I agree wholeheartedly that changes to scope are part of value delivery management and must always be assessed in terms of their impact on the business benefits delivered. Significant changes to scope should trigger an revision and re-approval of the business case.
However, changes to scope may also affect the project logistics – experience, expertise, equipment, prioritisation, interdependencies, scheduling, etc. Determining the most appropriate way to accommodate the revised scope within the framework of the existing project is part of project management. Importantly, project management’s recommended approach should also be documented and approved in the revised business case.
The control process by which changes in scope are managed – how much documentation, who signs it off, etc. – are part of overall project protocols and procedures. If these are working correctly they should remain part of the support infrastructure and invisible to project management.
by Mark Prior on August 11, 2009 at 11:31 am. #
The secret is to define scope in terms of value.
There are three common ways used to define scope, two of which lead to problems:
1. Undoubtedly the most common way to define scope is as a brief statement of objectives. Such scope cannot help but creep, or gallop, because nobody knows what they’ll get; and yet everyone assumes they know, but each can assume something different and never be aware until disappointing differences start showing up.
2. Vendors have learned to define what they’ll do in terms of tasks they can control. When the customer complains that they haven’t gotten what they need, the vendor avoids liability by showing they’ve performed the promised tasks; and the vendor will be pleased to perform and bill for additional tasks, which still may not end up giving the customer what they need.
3. The least well-known method, which indeed does curtail creep, is to define scope in terms of high-level REAL business requirements—deliverable _whats_ that provide value when delivered (or satisfied or met) by the product/system/software _how_.
by Robin Goldsmith on August 12, 2009 at 8:27 am. #
At Cumberland scope is the fourth section in the project definition and is explicitly specified in terms of inclusions and exclusions. These could be geographic, business unit, product or service, structure, process or whatever else is relevant to the project.
The first three sections are:
1. Outcome: What will be different about the organisation; addressing the, “why” question and pointing to the overall value proposition.
2. Objectives: What the project itself will achieve.
3. Deliverables: What the project will produce that will satisfy the objectives.
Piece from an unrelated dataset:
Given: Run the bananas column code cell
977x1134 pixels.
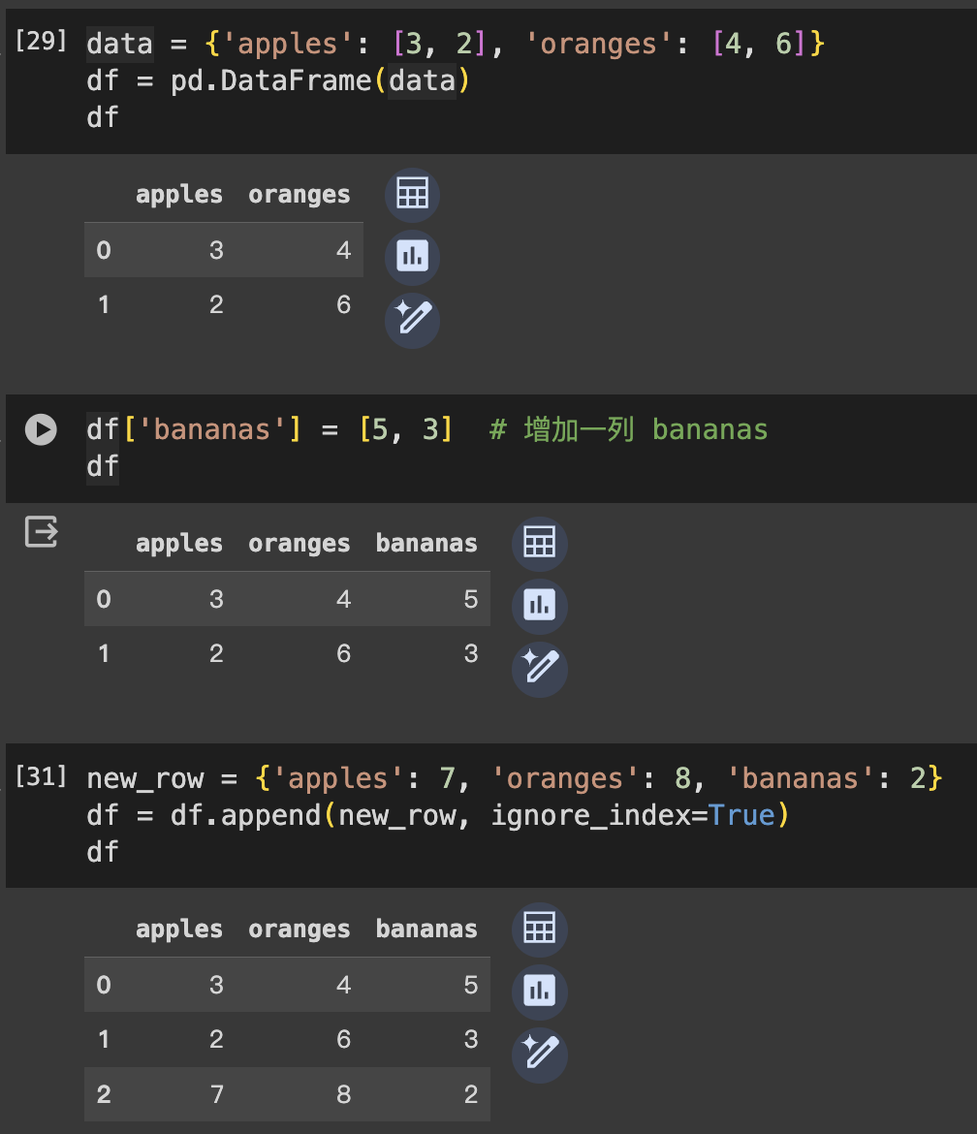Looking at the screenshot, I should click(41, 429).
Scope is the fourth section because scope, what is in and often more importantly, what is out, must be aligned with the first three. For example, if a project’s intended outcome was to position the organisation to reduce national logistics costs, it
would be doomed if its scope included road transport only and excluded the Eastern Seaboard. A million dollars cannot be saved if the scope only includes 10% of the ten million dollar cost base.
Outcome, objectives deliverables and scope are each different things. Maintaining alignment between them is crucial to delivering value from the project.
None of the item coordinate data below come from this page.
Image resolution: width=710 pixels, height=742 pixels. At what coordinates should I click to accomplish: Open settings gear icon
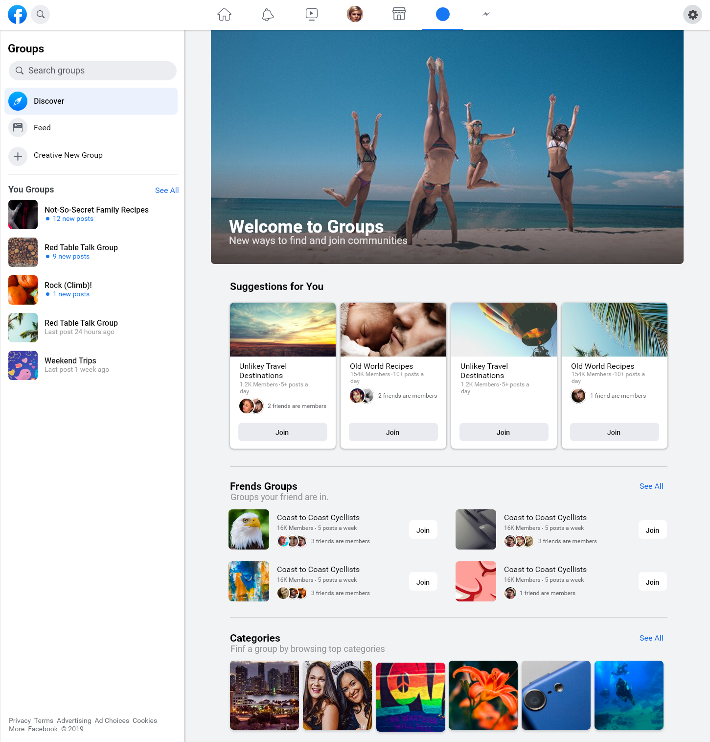(x=692, y=15)
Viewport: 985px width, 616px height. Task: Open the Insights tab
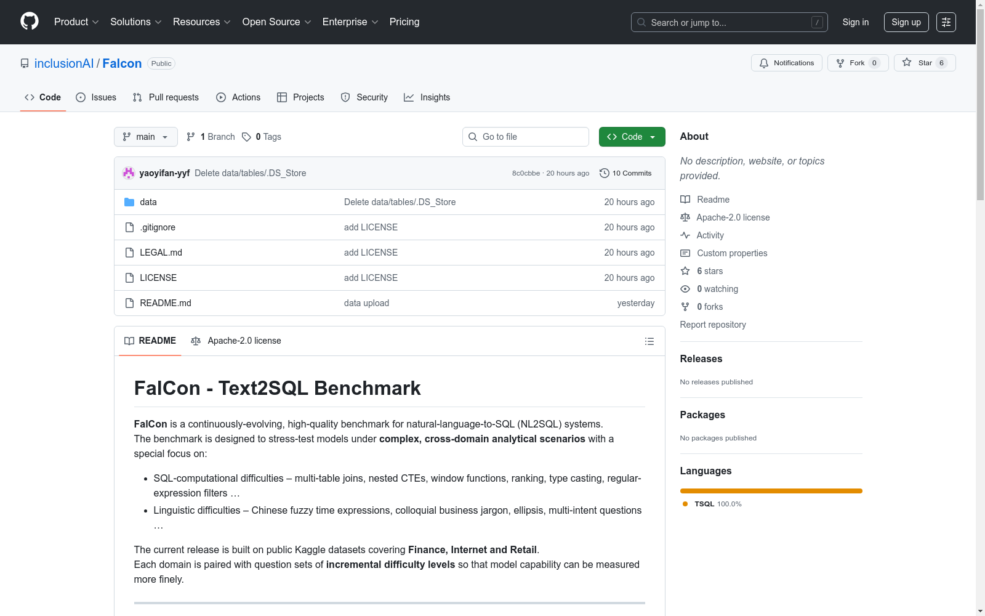[x=427, y=97]
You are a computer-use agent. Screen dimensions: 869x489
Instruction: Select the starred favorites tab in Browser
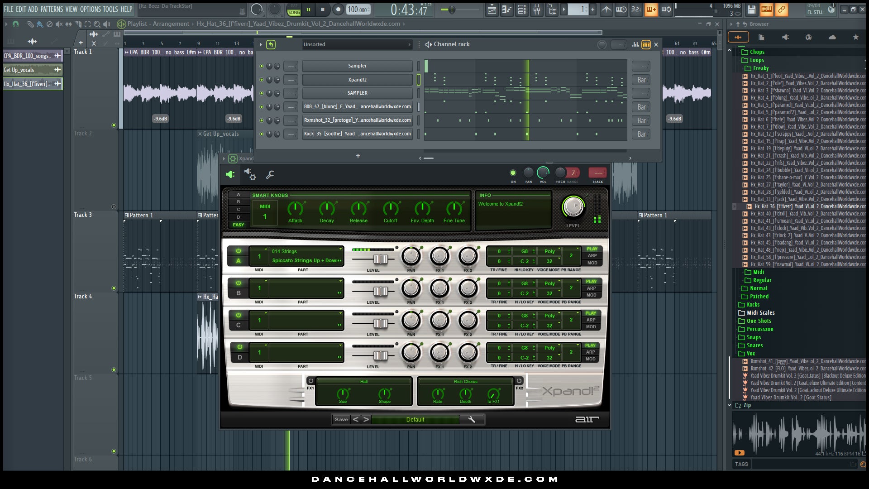pyautogui.click(x=855, y=37)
by Mark Prior on August 20, 2009 at 8:16 am. #
The time spent on the requirement phase is very important when it comes to determine the exact scope of the project. Vendors are not to be blamed for not deliverying the outcomes as it is the Customer who provided the sign off on the requirments.
Project Manager should insist scope sign off from Business team and should if possible conduct a day long requirement walk through session and explaned their understanding of the project scope.
I agree with Jed that change of scope always comes at the cost of time, cost or efforts. PM while providing solution to the business team should consider the business impact. PM should consult with the business representative to understand what is critical for the upcoming release and what can be pushed in the next release.